Petersen’s approach included “church planting”, which was already being done in Sydney’s western suburbs and in the suburbs surrounding Brisbane by assembly “church planting” workers.

Critically, though, it also involved church members taking up an active role in the community in activities such as “P&C associations, neighbourhood watch, sporting clubs, local interest groups and other such community-based organisations and activities”.

“The idea of this approach is to restore the interpersonal component to evangelism. It has been described as ‘bringing the church to the people’ whereas past approaches have involved bringing people to the church. It attempts to personalise what has often been seen by the community as an abstract or irrelevant institution,” Morrison concluded.

This would lead to “church growth, particularly through conversion”.

In Morrison’s thesis are the seeds of the politician to come. Science, in the form of demographic data, is used to build a strategy to build support. Politics? Religion? Heck, what’s the difference when it comes to getting the numbers.

But the crucial insight is perhaps to do with a Morrison characteristic on show in his recent address to the Australian Christian Churches National Conference: his belief in meshing church and community. Indeed, more than 30 years on, the conservative Christian Brethren remained an exemplar for Morrison as PM. This is what he told his Pentecostal audience:

“At every church people say to me, ‘what church do you go to?’, I say ‘Horizon Church, used to be known as Shirelive Church’. You know other churches, there are Baptist churches, there are Brethren churches, I’ve always been at a community church. That’s where I want to be, and a church that believes in community and creates community. And the essence of community is each individual understanding that they’re valued, that they’re unique. That they can respect one another. That they can contribute to one another.”

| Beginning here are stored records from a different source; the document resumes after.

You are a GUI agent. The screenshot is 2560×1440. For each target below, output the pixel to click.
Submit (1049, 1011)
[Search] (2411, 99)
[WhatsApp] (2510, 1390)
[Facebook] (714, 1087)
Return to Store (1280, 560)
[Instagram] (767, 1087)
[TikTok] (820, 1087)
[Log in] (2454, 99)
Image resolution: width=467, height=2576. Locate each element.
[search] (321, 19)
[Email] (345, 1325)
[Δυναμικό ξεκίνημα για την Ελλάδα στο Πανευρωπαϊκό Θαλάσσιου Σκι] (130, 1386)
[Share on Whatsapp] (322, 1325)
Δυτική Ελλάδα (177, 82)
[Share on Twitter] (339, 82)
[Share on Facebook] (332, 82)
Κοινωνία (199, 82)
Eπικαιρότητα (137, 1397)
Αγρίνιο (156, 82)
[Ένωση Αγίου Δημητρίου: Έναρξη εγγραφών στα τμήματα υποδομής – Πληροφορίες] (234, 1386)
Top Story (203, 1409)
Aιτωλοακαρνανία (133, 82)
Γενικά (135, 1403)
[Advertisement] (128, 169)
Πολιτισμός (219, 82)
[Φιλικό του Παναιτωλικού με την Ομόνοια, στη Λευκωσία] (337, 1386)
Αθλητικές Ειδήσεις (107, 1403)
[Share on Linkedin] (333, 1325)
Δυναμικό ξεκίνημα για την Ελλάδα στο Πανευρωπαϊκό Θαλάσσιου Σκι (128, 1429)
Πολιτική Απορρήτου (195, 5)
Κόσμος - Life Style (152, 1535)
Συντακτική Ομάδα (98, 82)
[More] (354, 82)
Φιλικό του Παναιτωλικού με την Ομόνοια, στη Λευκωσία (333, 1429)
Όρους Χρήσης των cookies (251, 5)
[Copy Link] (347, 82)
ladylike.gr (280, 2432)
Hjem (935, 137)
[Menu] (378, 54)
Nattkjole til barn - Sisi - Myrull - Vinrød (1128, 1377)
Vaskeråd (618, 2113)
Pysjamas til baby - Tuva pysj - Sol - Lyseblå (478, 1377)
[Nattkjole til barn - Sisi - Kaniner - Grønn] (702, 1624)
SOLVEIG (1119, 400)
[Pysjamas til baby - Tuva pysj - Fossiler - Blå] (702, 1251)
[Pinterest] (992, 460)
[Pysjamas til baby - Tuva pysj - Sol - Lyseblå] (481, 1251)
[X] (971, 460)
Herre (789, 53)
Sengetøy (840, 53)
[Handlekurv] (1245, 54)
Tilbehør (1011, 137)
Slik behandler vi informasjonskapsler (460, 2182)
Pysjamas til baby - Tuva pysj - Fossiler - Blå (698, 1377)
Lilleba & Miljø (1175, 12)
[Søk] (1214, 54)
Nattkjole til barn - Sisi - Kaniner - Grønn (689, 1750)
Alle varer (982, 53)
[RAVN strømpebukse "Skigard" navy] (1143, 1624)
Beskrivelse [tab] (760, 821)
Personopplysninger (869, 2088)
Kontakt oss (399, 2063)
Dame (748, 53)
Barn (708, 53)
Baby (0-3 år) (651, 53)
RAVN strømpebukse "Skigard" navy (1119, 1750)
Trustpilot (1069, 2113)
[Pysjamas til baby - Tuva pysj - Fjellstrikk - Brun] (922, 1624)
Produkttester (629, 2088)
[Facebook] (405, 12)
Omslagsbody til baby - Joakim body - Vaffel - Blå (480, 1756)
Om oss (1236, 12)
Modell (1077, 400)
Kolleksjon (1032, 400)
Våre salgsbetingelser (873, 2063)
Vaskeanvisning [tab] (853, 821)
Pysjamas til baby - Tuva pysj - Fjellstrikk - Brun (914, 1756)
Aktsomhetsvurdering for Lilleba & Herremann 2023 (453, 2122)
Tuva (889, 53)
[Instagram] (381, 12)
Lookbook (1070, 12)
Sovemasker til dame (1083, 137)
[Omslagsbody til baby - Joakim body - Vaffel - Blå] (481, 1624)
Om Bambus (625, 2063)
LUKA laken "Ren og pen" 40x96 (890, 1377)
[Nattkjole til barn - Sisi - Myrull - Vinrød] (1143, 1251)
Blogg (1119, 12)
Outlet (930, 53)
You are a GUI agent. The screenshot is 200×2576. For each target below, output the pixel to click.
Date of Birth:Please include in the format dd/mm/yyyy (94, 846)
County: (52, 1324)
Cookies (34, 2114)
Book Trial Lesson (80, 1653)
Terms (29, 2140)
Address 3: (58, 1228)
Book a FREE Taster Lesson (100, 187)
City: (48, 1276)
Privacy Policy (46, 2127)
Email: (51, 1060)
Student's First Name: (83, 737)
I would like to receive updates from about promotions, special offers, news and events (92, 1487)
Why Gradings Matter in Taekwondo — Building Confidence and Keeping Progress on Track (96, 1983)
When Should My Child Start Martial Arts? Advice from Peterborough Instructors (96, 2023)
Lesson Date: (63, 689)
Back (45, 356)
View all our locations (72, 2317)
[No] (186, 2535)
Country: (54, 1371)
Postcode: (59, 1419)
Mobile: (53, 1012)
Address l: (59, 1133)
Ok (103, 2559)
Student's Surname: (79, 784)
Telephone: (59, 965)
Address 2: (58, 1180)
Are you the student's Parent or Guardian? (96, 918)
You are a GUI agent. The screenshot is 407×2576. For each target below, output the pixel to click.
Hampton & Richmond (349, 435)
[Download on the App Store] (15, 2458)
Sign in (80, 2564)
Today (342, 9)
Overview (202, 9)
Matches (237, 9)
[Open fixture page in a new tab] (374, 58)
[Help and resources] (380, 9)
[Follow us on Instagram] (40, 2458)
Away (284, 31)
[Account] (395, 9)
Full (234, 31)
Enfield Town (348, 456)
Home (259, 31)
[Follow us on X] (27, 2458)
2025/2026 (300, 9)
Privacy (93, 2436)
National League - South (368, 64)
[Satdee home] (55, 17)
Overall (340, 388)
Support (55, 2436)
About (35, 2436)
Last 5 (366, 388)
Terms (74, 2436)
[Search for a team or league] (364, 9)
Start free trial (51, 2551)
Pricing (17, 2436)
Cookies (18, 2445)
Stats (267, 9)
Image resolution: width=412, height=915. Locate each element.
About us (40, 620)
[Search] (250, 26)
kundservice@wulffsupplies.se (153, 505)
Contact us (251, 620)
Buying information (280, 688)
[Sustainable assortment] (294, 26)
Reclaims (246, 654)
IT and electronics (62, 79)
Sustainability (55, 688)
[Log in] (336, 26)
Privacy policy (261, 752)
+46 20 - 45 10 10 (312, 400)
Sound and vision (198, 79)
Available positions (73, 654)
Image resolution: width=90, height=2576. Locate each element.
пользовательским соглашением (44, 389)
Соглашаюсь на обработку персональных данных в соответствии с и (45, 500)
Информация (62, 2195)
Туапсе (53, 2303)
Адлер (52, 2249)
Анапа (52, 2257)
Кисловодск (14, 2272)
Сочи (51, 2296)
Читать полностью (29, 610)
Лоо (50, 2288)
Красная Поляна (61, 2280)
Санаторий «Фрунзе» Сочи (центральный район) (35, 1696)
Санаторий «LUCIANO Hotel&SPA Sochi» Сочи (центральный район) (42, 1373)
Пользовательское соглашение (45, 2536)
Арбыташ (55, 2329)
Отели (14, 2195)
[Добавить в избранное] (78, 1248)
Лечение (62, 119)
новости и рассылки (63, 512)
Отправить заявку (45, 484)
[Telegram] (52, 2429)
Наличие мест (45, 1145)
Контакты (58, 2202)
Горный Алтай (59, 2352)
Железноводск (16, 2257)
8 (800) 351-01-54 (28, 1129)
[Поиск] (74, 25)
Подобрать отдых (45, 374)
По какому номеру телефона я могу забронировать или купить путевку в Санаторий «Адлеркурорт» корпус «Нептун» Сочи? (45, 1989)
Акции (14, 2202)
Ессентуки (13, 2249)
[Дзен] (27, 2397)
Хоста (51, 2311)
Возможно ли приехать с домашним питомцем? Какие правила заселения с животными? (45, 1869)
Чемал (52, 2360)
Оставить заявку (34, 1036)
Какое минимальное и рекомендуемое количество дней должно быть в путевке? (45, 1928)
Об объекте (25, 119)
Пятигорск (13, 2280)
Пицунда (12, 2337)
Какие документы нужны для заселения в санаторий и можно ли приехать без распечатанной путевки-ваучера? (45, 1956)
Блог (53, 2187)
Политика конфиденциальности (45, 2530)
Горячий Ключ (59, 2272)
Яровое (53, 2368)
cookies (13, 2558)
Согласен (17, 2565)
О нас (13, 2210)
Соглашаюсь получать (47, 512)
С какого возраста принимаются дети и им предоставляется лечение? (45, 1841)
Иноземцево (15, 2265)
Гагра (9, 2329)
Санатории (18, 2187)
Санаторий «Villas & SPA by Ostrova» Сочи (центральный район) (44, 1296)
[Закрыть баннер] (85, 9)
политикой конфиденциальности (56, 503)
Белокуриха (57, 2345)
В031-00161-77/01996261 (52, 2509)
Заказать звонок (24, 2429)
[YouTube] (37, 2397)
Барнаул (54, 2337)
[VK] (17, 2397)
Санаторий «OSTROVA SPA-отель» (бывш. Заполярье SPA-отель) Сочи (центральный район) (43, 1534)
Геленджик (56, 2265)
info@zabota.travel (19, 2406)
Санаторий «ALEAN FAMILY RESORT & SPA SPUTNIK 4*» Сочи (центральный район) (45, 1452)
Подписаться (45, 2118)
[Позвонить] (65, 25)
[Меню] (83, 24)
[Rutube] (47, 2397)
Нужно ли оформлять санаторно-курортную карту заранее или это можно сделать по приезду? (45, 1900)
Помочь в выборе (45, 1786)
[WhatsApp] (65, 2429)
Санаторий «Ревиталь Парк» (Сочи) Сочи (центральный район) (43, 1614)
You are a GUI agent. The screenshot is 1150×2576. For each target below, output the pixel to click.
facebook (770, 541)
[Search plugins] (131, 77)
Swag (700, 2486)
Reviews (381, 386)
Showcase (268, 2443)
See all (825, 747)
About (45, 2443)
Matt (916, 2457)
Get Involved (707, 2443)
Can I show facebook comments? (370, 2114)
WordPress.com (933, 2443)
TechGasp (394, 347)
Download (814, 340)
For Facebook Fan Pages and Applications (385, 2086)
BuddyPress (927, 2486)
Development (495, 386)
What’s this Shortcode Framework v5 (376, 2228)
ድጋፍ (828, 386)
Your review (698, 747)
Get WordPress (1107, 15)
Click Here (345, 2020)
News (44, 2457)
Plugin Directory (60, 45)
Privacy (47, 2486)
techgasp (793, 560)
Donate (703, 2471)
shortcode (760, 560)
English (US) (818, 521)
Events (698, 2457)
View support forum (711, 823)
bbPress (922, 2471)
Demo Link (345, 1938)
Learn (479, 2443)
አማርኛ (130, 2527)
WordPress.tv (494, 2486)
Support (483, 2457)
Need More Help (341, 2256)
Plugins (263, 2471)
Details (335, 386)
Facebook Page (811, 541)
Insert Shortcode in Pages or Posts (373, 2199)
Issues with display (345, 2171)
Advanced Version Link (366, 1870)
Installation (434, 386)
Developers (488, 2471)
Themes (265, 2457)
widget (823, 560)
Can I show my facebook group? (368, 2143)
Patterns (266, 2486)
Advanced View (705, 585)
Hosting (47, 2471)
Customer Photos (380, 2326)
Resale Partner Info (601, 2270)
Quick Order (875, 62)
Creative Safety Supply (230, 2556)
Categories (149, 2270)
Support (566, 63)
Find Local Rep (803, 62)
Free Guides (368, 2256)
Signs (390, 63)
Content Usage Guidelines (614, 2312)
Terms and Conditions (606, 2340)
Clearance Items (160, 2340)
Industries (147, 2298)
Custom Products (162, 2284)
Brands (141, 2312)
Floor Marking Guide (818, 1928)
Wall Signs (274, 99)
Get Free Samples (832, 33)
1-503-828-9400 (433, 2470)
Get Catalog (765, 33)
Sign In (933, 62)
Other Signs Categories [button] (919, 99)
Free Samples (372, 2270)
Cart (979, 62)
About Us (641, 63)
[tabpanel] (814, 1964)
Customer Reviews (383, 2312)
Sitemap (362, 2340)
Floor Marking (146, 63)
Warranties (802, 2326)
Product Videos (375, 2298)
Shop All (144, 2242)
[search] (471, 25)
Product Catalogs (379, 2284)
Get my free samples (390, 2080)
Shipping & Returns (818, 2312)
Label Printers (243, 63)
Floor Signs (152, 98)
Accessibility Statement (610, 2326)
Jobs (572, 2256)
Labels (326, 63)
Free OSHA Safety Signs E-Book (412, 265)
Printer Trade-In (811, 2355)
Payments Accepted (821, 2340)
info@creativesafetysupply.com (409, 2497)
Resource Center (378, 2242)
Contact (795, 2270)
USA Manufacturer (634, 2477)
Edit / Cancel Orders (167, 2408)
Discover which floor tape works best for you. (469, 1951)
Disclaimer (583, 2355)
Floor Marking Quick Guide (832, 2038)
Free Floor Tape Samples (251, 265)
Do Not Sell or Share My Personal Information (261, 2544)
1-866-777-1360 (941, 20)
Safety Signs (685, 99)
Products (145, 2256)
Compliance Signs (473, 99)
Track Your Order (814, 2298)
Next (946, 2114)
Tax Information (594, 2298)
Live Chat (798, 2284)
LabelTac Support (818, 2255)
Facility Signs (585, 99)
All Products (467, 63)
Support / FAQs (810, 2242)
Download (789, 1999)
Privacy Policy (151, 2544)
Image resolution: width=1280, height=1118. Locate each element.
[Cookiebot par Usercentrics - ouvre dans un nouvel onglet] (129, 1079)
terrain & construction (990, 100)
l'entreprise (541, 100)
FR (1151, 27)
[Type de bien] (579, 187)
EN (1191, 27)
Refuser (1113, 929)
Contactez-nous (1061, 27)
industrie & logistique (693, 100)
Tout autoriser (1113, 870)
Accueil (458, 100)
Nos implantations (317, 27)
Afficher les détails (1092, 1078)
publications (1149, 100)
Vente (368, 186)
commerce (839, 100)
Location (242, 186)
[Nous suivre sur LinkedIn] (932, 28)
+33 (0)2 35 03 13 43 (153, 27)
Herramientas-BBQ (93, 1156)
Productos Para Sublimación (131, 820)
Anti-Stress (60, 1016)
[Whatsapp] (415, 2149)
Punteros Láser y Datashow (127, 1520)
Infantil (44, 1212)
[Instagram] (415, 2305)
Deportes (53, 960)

And as Jenny Morrison received the PM’s acknowledgement at the conference for her support role, so it was in 1989. Jenny Warren, Morrison’s soon-to-be wife, is acknowledged for giving her “total support throughout the project” assisting primarily “in the undertaking of surveys”.

And to show how little changes in Morrison’s world of faith and family, he also acknowledged the help of his mother Marion and father John — Marion for typing his thesis and John for providing the computer and software.

Inq was also curious to know what Morrison’s supervisor Professor Ian Burnley made of a bachelor of science honours thesis that ended up with the character of a marketing strategy for a conservative Christian group. Burnley, who has a long list of publications on migration patterns in Australia, has retired. We left messages with his last known academic address at the UNSW’s City Futures Research Centre but we’ve had no response.

What’s clear, however, is Morrison ultimately took his own advice, moving from the Brethren church to the Baptist church and finally landing with the Pentecostal church, run by people very aware of the imperative to “bring the church to the people”.